(PROBLEM 1): Rewrite the entries from the first one through the line containing "[x=1000, y=784]", replacing "dropdown" with "menu" and changing nothing else.

(EXTRACT):
◇ ◇ ◇ ◇ ◇

Given an array A[] of size N, the task is to check if it is possible to get odd sum using K distinct elements from the array.
Examples: 

Input: N = 4, K = 2, A = {10, 19, 14, 14} 
Output: YES 
Explanation: 
19 + 14 = 33, which is odd
Input: N = 3, K = 3, A = {101, 102, 103} 
Output: NO 
Explanation: 
101 + 102 + 103 = 306, which is even 

Approach: 

  • Let us look at some basic maths properties:
EVEN + EVEN = EVEN
ODD  + ODD  = EVEN
EVEN + ODD  = ODD
  • From the above properties, we can conclude that when an odd number of odd integers are added to any number of even integers, the result will always be odd. 
     

Examples: 



  • 3 + 2 + 6 = 11 (odd)
  • 1 + 3 + 7 + 4 = 15 (odd)

Hence, follow the steps below to solve the problem: 

  • Count distinct odd and even elements present in the array.
  • If K or more odd elements are present in the array, print “Yes”.

◇ ◇ ◇ ◇ ◇

(RECORDS SHOWN):
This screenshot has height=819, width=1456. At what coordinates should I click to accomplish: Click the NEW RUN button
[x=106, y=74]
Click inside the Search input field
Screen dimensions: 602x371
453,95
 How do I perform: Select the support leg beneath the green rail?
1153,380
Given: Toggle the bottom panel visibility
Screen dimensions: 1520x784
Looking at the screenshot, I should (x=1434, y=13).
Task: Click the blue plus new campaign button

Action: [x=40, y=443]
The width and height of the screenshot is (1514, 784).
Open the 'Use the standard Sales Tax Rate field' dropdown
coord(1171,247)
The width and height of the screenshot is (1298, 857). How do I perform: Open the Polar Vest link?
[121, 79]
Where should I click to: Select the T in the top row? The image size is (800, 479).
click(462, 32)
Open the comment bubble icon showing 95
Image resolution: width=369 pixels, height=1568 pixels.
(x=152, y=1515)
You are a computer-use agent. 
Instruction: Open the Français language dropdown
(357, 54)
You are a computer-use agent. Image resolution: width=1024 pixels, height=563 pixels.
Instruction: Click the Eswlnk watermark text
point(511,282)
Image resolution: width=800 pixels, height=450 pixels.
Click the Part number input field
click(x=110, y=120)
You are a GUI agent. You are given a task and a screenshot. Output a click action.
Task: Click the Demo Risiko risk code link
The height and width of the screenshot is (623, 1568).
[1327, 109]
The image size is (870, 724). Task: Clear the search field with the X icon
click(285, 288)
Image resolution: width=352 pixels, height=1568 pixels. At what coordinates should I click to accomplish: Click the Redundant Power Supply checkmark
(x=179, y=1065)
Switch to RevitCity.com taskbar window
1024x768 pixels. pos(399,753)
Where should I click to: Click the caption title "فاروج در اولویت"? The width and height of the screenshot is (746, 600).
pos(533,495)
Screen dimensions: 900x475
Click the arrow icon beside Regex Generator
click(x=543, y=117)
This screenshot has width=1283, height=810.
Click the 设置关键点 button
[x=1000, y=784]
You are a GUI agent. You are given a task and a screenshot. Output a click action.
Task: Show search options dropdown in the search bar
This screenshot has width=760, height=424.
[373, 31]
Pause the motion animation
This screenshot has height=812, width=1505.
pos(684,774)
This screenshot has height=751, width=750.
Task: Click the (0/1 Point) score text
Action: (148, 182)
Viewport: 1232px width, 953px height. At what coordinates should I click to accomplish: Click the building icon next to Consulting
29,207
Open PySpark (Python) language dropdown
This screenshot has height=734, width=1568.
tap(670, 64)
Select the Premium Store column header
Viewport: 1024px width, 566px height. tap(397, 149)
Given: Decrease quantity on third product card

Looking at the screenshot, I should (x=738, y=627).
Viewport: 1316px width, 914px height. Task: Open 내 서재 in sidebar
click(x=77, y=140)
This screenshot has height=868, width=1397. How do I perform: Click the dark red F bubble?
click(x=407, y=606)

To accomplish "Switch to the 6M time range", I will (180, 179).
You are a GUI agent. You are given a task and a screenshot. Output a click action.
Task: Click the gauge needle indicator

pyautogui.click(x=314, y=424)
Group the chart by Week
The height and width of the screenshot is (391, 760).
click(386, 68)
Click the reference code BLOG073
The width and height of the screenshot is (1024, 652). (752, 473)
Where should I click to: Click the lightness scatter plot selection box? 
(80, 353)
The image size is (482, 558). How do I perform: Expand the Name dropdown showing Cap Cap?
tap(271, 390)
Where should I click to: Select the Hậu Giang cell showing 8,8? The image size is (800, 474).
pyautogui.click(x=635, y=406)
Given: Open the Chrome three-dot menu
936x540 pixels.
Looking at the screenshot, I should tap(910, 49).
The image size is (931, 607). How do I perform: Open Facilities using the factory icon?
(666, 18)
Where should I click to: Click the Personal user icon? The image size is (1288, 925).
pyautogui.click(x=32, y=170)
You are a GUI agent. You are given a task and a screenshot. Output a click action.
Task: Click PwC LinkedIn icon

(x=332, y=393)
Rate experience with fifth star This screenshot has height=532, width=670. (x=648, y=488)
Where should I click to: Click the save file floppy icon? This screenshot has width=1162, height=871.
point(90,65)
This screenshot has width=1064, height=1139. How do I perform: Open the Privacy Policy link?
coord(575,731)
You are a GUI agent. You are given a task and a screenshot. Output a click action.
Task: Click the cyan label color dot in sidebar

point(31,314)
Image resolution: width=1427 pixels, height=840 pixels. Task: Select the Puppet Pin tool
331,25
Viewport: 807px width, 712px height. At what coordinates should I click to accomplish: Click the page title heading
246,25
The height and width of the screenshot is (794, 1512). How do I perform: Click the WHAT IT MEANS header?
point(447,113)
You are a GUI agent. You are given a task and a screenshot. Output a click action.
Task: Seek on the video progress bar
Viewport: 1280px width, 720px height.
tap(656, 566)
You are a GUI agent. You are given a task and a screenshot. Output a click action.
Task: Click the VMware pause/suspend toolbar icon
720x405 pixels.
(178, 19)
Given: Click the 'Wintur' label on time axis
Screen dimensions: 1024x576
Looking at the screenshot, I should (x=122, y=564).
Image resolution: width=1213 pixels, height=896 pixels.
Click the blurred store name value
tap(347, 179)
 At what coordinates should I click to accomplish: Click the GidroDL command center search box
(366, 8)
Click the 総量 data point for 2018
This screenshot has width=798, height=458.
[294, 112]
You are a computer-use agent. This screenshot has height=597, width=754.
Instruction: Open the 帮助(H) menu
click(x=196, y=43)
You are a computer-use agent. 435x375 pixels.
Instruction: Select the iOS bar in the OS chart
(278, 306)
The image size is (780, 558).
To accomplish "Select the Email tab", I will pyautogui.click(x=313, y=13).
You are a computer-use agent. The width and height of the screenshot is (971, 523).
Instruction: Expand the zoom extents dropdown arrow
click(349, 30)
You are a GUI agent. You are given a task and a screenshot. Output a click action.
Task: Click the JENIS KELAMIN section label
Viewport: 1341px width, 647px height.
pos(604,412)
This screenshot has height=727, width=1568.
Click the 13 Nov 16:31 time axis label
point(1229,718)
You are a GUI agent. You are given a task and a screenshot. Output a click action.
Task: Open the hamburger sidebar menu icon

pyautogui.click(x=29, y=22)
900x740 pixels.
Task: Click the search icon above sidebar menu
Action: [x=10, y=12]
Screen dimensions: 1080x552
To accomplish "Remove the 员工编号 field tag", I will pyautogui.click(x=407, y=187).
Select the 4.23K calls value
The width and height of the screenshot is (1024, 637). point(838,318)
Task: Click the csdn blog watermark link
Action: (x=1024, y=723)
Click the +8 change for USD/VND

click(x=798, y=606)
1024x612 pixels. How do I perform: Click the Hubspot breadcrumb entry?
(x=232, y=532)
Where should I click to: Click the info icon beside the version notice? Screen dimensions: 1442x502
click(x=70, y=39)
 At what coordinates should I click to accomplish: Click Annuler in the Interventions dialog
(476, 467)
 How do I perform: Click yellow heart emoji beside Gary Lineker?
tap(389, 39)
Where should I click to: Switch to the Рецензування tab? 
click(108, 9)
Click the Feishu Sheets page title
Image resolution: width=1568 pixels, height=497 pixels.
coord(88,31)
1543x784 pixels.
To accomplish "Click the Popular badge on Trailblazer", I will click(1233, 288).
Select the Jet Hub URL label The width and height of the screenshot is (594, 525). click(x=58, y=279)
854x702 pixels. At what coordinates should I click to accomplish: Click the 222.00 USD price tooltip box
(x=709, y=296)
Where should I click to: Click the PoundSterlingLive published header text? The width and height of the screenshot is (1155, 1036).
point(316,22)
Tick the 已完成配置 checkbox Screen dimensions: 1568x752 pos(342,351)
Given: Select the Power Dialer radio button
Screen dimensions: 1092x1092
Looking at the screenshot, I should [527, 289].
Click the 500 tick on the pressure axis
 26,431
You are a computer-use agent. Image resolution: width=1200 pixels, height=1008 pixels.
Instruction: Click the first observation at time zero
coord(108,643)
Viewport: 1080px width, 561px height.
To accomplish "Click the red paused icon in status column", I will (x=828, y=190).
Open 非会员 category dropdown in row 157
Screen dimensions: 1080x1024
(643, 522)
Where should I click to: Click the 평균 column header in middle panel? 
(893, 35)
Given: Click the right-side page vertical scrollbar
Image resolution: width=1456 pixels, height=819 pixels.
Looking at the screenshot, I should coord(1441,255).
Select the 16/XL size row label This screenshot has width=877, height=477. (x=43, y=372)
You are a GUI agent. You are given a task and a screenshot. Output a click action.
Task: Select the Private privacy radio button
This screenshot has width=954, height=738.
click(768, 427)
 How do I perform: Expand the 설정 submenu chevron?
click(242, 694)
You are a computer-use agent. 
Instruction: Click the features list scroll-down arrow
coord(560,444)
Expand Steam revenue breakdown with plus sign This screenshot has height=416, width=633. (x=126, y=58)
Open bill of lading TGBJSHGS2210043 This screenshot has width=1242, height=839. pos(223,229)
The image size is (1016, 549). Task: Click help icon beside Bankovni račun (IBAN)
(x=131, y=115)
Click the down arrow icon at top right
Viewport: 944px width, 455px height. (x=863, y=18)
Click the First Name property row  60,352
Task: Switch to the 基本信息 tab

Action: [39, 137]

◇ ◇ ◇ ◇ ◇

(PROBLEM 2): Continue the explanation of picking K distinct array elements with an odd sum, starting right after its last sentence.

(EXPECTED OUTPUT 1):
This screenshot has height=819, width=1456. At what coordinates should I click to accomplish: Click the NEW RUN button
[x=106, y=74]
Click inside the Search input field
Screen dimensions: 602x371
453,95
 How do I perform: Select the support leg beneath the green rail?
1153,380
Given: Toggle the bottom panel visibility
Screen dimensions: 1520x784
Looking at the screenshot, I should (x=1434, y=13).
Task: Click the blue plus new campaign button

Action: [x=40, y=443]
The width and height of the screenshot is (1514, 784).
Open the 'Use the standard Sales Tax Rate field' menu
coord(1171,247)
The width and height of the screenshot is (1298, 857). How do I perform: Open the Polar Vest link?
[121, 79]
Where should I click to: Select the T in the top row? The image size is (800, 479).
click(462, 32)
Open the comment bubble icon showing 95
Image resolution: width=369 pixels, height=1568 pixels.
(x=152, y=1515)
You are a computer-use agent. 
Instruction: Open the Français language menu
(357, 54)
You are a computer-use agent. Image resolution: width=1024 pixels, height=563 pixels.
Instruction: Click the Eswlnk watermark text
point(511,282)
Image resolution: width=800 pixels, height=450 pixels.
Click the Part number input field
click(x=110, y=120)
You are a GUI agent. You are given a task and a screenshot. Output a click action.
Task: Click the Demo Risiko risk code link
The height and width of the screenshot is (623, 1568).
[1327, 109]
The image size is (870, 724). Task: Clear the search field with the X icon
click(285, 288)
Image resolution: width=352 pixels, height=1568 pixels. At what coordinates should I click to accomplish: Click the Redundant Power Supply checkmark
(x=179, y=1065)
Switch to RevitCity.com taskbar window
1024x768 pixels. pos(399,753)
Where should I click to: Click the caption title "فاروج در اولویت"? The width and height of the screenshot is (746, 600).
pos(533,495)
Screen dimensions: 900x475
Click the arrow icon beside Regex Generator
click(x=543, y=117)
This screenshot has width=1283, height=810.
Click the 设置关键点 button
[x=1000, y=784]

(EXPECTED OUTPUT 2):
  • Otherwise, for every odd count of odd numbers, check if sufficient even numbers are present in the array or not.
  • If any such case occurs, print “Yes”. Otherwise, print “No”.

Below is the implementation of the above approach: 

C++




// C++ program for above approach
 
#include <bits/stdc++.h>
using namespace std;
 
// Function to return if
// odd sum is possible or not
bool oddSum(vector<int>& A,
            int N, int K)
{
 
    // Stores distinct odd elements
    set<int> Odd;
    // Stores distinct even elements
    set<int> Even;
 
    // Iterating through given array
    for (int i = 0; i < N; i++) {
 
        // If element is even
        if (A[i] % 2 == 0) {
            Even.insert(A[i]);
        }
        // If element is odd
        else {
            Odd.insert(A[i]);
        }
    }
 
    // If atleast K elements
    // in the array are odd
    if (Odd.size() >= K)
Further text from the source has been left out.